● WHAT IS NEEDED
Your copy should hold only the lines from the one holding "Task: Enable delay" through the last line of the records below, both included, each exact and with no pictures.

● EXERCISE DATA
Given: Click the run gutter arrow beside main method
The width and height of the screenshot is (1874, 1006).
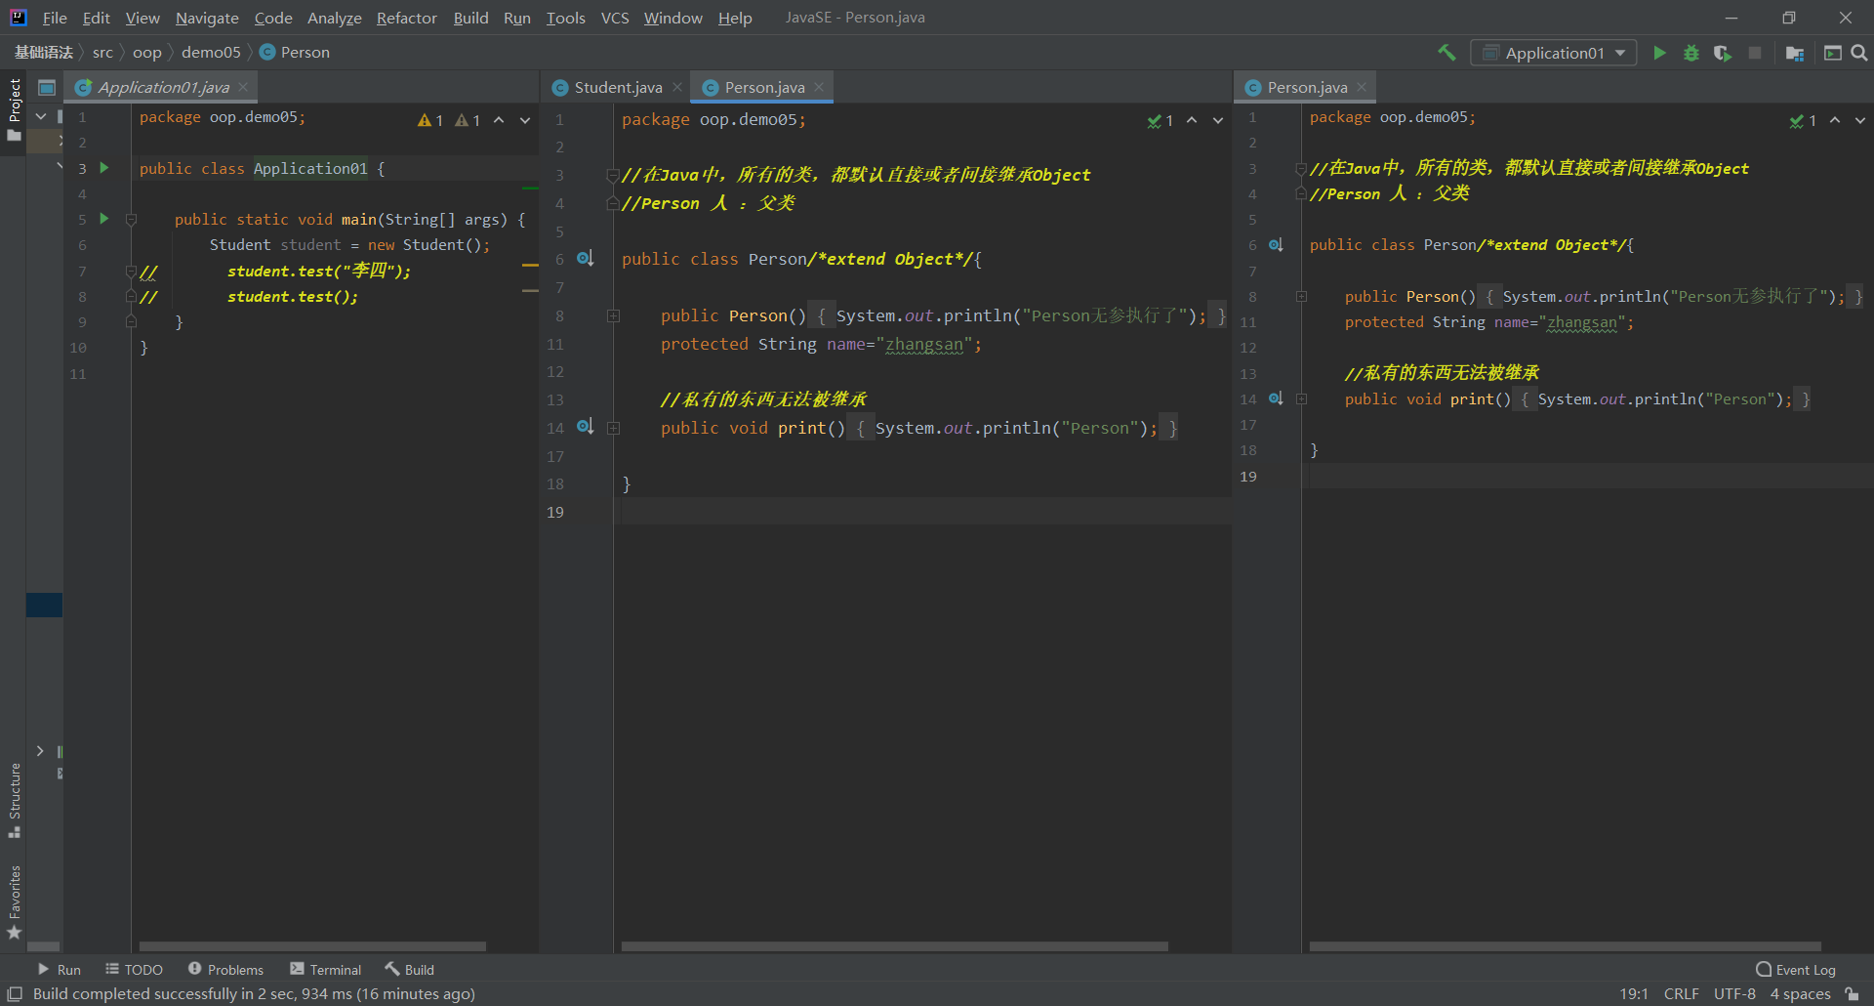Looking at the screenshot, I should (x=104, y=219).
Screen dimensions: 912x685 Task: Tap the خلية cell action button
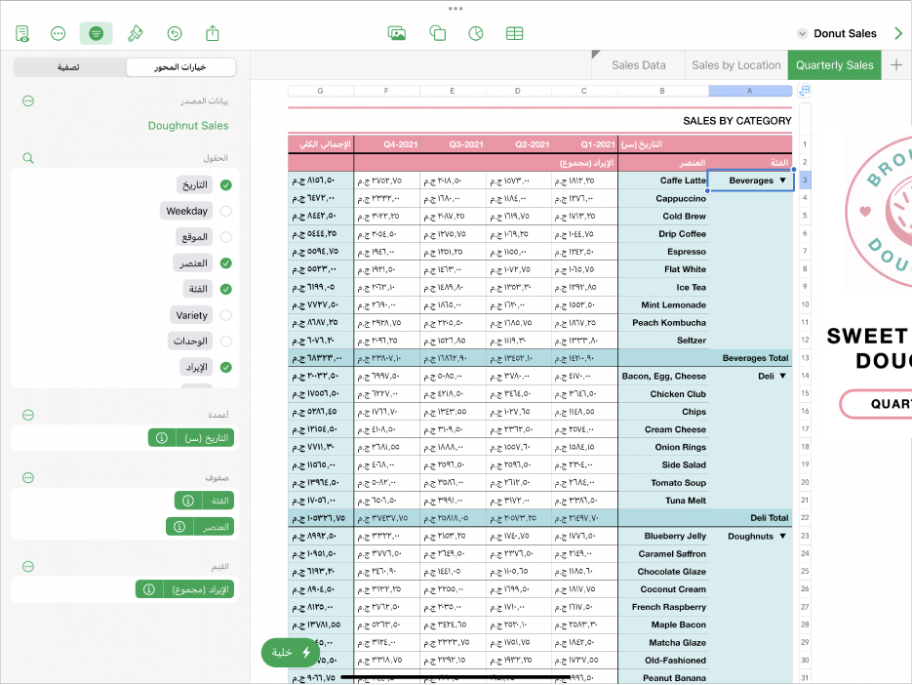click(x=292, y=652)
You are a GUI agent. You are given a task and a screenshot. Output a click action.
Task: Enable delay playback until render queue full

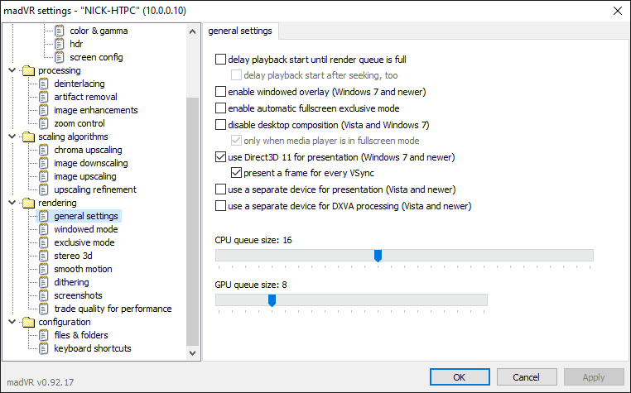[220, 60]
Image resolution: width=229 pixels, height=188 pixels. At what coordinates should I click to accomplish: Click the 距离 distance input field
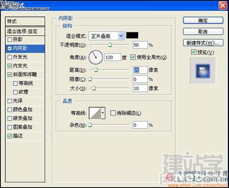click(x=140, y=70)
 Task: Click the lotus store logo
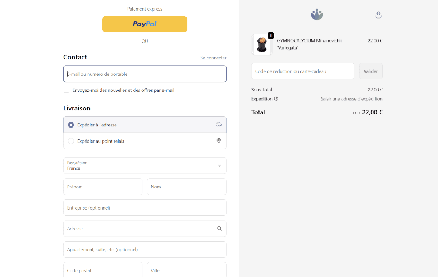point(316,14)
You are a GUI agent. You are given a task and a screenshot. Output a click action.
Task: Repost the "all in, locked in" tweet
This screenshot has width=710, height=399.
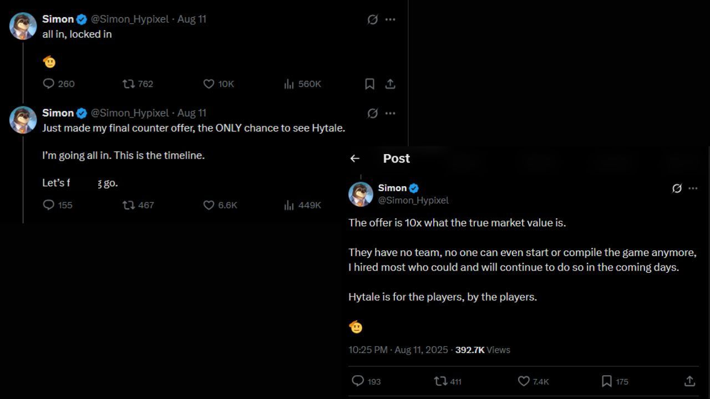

● WRITTEN ANSWER
Task: Enable delay playback until render queue full

[220, 60]
Image resolution: width=229 pixels, height=188 pixels. At what coordinates should I click to accomplish: Click the 距离 distance input field
click(x=140, y=70)
 Task: Click the lotus store logo
point(316,14)
You are a GUI agent. You are given a task and a screenshot. Output a click action.
Task: Repost the "all in, locked in" tweet
This screenshot has width=710, height=399.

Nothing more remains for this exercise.